◆ Records provided
>>>
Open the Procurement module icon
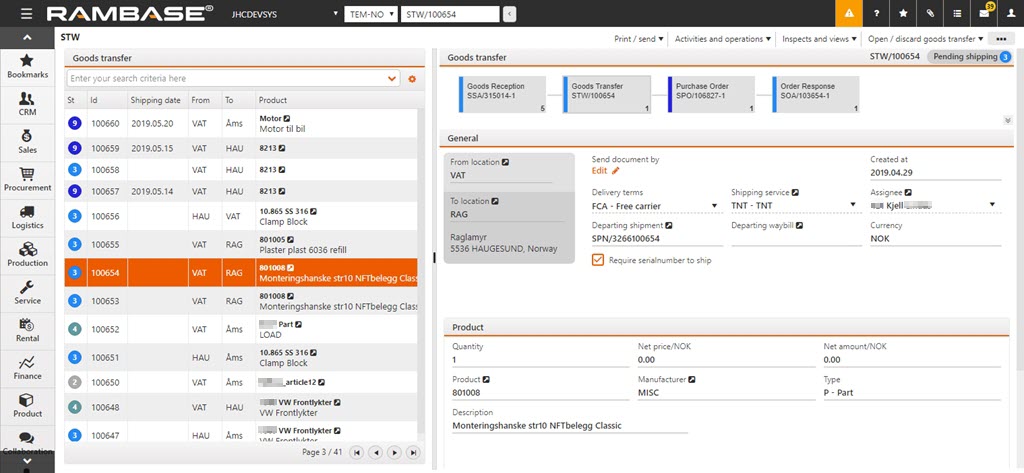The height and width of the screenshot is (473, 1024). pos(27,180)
<<<
>>>
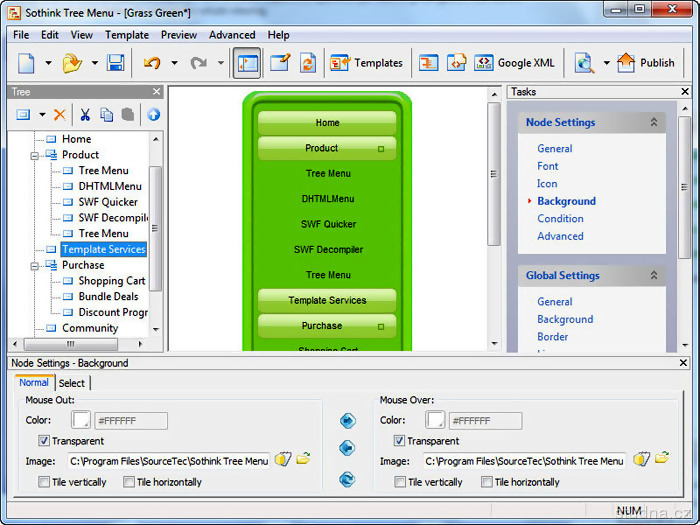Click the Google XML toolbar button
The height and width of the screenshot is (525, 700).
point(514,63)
<<<
>>>
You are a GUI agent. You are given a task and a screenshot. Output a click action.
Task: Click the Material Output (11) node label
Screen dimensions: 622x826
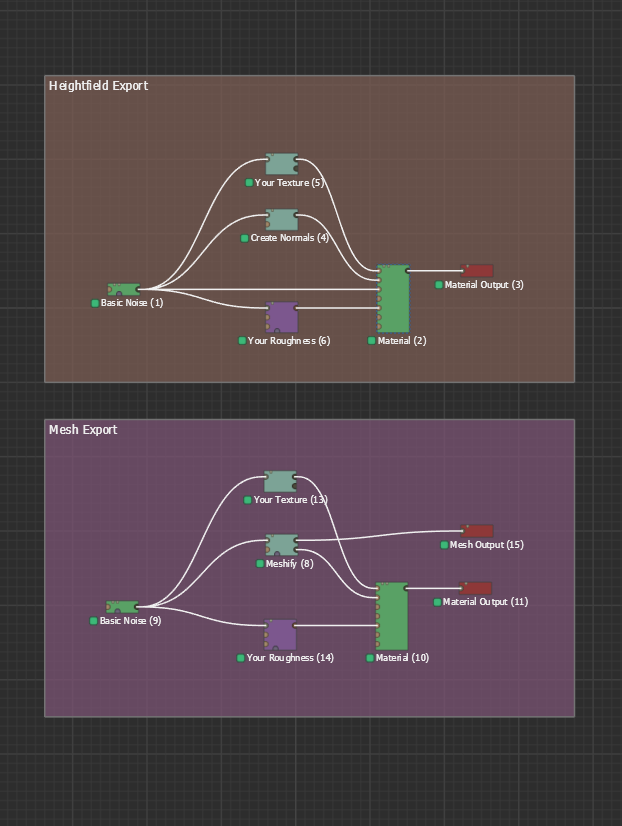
<<<
◆ What to do
Edit the records from the line with "Click the Google XML toolbar button" up to and including the line with "point(514,63)" by replacing "toolbar button" with "toolbar icon" and leaving everything else unchanged. Return only those lines, and leave the pictures out.

◆ Final answer
Click the Google XML toolbar icon
The height and width of the screenshot is (525, 700).
point(514,63)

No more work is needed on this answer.